How do you commit to safety?

Safety is important. I can not imagine there is a person who does not confirm that. However, especially in an office based job, safety seems a bit distant. Many can think that “it is another team’s, or another person's, responsibility”. Nonetheless also our work in the offices have a big impact on safety. Our decisions and actions can influence safety in another part of the organization.

Annika Tibbe profile picture

Annika Tibbe

2022-02-17T00:00+02:00

Safety, which also includes wellbeing, is something where we all have a role to play. And this isn't without an obligation. 

The need for safety culture development was raised by employees

In 2013, Neste studied organisational culture and asked our people what kind of cultural elements would help us meet our strategic objectives. Safety was one of the highlighted elements at the time. As a result, we asked all our teams to consider how they could influence the development of our safety culture. Since 2015 Neste people have made public Team Safety Commitments on how a team drives safety and wellbeing as part of its purpose. The team safety commitments are important drivers to help us achieve our safety vision: No harm. Together.

My first ever public safety commitment

I have worked in several international companies where safety was truly the #1 priority. But making and publishing a commitment? I had never done that. Until now. And this makes it very personal.
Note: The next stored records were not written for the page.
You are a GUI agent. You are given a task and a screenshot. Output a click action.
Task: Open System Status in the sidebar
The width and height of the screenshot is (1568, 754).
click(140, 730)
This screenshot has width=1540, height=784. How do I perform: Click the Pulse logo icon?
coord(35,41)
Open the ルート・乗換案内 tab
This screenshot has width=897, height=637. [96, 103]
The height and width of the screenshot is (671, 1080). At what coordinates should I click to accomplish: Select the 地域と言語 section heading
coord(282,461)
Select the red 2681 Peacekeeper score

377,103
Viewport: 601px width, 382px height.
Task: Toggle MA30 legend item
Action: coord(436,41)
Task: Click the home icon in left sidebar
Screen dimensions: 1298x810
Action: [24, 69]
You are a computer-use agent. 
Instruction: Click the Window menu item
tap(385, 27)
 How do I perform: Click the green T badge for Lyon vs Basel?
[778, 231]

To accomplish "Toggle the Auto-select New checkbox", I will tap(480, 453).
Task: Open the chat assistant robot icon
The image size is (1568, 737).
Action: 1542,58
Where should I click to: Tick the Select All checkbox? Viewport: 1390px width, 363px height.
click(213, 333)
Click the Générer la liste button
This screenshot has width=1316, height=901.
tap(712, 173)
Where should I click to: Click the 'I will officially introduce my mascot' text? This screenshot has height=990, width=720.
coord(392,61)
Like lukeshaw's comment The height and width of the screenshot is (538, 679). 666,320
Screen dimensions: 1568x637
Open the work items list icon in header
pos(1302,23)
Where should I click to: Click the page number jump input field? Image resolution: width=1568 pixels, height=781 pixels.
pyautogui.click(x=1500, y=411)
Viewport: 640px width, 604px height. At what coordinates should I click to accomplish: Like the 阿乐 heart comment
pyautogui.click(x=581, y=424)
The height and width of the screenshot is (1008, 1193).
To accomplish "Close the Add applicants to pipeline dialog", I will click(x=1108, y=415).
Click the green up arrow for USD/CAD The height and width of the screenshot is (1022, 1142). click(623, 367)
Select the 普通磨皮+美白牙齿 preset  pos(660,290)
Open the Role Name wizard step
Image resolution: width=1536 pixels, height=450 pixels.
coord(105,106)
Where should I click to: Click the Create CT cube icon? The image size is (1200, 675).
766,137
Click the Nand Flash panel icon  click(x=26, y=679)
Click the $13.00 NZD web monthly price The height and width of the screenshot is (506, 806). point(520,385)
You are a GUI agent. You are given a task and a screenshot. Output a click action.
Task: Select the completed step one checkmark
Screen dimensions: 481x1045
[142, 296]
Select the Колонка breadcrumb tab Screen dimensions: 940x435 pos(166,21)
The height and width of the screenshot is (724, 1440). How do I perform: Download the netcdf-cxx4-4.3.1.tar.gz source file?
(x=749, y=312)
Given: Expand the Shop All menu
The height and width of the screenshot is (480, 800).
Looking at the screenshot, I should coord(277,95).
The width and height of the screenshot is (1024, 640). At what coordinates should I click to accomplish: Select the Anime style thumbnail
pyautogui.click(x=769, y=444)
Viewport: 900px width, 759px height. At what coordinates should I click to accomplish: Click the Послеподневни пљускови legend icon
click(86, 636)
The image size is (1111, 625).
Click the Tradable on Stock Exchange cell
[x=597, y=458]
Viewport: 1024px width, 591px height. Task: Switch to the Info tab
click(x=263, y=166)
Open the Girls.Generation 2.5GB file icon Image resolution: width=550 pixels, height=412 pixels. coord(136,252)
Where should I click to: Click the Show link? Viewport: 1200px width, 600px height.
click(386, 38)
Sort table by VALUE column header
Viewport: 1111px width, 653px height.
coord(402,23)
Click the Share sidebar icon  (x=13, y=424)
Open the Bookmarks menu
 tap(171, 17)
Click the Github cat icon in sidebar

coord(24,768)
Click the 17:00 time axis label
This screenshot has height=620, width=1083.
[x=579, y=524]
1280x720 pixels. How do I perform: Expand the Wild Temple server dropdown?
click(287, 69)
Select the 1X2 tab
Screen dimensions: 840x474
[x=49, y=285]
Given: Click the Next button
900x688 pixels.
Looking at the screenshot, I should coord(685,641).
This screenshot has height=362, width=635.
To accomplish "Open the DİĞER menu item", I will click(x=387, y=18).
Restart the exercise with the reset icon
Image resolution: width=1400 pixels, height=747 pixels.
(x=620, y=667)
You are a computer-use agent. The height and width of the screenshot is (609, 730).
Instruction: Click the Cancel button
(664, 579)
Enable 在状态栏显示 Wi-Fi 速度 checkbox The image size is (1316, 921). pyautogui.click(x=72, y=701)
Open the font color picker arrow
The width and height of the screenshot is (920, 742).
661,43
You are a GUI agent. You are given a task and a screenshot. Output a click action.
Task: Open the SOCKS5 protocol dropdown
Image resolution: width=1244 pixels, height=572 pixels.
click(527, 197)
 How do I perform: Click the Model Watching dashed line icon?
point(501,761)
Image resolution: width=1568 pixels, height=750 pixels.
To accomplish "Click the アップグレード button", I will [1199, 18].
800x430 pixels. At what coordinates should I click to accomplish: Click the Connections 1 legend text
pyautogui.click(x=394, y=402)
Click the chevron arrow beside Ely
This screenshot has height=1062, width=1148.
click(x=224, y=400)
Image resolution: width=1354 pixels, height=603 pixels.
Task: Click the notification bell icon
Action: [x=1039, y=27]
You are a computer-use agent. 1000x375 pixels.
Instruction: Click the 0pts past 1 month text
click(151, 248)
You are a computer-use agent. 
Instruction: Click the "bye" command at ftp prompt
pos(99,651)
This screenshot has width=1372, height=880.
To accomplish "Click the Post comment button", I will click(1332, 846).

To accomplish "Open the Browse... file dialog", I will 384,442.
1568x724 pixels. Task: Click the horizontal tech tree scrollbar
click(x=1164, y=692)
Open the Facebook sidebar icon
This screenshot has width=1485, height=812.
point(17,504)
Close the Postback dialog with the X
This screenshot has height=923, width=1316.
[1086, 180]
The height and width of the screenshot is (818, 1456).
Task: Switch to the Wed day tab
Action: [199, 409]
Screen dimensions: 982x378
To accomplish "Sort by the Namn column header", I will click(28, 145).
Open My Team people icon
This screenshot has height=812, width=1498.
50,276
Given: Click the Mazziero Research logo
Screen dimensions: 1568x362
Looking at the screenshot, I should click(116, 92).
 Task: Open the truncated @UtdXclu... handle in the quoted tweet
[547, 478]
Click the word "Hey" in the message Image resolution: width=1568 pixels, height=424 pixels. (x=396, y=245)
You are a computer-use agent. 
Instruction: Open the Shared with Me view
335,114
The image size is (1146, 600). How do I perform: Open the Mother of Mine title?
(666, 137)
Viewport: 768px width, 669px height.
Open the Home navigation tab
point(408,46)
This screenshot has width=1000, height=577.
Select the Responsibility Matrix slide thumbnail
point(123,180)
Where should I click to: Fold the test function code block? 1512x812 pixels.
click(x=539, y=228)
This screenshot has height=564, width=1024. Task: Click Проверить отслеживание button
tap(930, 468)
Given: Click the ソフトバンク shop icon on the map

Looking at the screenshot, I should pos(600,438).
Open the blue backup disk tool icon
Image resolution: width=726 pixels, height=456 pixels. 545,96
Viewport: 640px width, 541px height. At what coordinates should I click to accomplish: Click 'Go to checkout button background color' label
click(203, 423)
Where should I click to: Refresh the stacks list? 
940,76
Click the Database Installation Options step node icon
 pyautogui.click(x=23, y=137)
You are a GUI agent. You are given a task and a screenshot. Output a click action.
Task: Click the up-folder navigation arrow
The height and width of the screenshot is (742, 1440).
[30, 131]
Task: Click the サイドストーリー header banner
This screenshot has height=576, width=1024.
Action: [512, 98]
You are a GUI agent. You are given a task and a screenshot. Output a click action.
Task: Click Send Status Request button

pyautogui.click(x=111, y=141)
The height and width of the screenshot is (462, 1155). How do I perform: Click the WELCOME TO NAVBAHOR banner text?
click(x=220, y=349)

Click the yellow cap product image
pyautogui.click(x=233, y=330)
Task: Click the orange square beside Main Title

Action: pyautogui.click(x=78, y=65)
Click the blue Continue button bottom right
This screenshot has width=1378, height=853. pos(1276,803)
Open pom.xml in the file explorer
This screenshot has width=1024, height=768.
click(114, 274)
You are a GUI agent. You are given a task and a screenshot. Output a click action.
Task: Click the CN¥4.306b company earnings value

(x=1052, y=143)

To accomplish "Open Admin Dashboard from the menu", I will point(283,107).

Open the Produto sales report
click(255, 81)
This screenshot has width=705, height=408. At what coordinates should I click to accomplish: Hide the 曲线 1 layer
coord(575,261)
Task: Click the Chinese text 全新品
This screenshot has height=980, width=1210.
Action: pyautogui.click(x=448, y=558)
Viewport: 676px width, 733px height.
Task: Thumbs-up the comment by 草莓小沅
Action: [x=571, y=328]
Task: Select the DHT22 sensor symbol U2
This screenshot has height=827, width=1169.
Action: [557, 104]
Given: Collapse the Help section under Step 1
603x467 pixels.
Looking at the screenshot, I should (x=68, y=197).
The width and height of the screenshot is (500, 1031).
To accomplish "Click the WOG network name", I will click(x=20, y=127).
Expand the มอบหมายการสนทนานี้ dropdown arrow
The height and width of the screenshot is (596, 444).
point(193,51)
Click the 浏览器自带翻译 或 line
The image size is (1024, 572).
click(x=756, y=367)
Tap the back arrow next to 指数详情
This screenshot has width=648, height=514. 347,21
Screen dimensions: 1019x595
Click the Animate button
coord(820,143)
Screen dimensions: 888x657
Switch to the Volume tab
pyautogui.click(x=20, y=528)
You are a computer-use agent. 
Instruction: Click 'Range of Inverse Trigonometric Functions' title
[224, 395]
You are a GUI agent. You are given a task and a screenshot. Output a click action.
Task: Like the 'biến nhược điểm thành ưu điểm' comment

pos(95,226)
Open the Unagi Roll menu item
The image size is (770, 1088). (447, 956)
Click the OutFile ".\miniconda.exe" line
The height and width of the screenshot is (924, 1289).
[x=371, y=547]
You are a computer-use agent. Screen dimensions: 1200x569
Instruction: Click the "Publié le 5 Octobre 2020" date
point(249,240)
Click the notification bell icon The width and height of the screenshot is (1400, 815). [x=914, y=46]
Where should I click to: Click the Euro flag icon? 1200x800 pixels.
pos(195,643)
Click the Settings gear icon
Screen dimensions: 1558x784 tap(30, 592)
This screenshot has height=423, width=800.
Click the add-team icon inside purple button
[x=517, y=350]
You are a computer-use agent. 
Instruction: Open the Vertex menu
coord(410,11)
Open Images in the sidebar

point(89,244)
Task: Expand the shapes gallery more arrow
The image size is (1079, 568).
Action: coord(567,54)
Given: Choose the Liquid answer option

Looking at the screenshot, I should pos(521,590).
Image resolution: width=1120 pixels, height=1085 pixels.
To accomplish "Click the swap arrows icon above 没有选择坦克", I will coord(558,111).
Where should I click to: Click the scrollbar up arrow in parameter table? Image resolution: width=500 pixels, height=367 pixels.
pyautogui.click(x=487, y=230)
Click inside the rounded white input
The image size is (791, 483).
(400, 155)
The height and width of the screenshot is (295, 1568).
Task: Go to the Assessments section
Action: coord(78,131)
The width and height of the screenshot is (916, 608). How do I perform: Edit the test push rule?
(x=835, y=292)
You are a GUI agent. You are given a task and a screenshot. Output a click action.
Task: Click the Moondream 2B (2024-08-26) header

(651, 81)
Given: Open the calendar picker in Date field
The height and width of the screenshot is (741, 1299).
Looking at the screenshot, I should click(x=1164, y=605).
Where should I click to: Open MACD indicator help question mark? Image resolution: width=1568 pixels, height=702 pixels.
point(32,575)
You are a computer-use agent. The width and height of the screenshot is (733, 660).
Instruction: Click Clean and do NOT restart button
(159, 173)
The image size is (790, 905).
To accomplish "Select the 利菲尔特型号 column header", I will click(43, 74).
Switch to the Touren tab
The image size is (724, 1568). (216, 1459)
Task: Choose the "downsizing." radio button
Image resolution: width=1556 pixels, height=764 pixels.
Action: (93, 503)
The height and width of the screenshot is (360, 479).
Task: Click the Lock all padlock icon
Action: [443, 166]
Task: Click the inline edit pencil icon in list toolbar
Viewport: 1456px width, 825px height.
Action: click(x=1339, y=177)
With my team, we wanted to include three important aspects in our team’s safety commitment. First aspect is mental health and wellbeing, which has become even more important when working remotely. As a leader, an environment needs to be created where people can speak up and are comfortable saying when they are not fine. Second aspect is stop work authority, which means that when we see unsafe behaviours, we stop people doing them.This applies in operations like our terminals, but also stepping in when you see people who are clearly overloaded and stressed. And the third, safety attitude. How can we embed safety culture in our own organisation, internal stakeholders and external stakeholders? For example, in marine safety we have to make sure that vetting procedures are followed. Even when we are under time pressure or when costs could be reduced.

Our Team Safety Commitment is linked to our values

These important aspects are linked together and also strongly linked to our values: we care, we have courage, we cooperate. After our discussions my team came up with the following safety commitment:

We promote safety and wellbeing; we care for our people by listening how they feel; we have the courage to intervene; we cooperate with stakeholders to ensure safety comes first.

A commitment has no value if we do not implement it in our actions and live by it. We put our commitment into practice with concrete actions that we agreed to come back to every quarter. Examples of these actions are: discussing the workload in our forward discussions, adding safety discussions to each team's scorecard, discussing and sharing safety practises with our stakeholders and including safety in our service providers contracts. 

The intensive discussions, making it a commitment and defining actions made me rethink safety and my role in it. How can we take safety into account in every aspect in our lives, at work and at home and as a leader and human being?

#safetyblog  

As Vice President Logistics & Operations for the Renewables platform, Annika Tibbe and her team are responsible for the logistics and operations from suppliers to Neste and from Neste to our customers.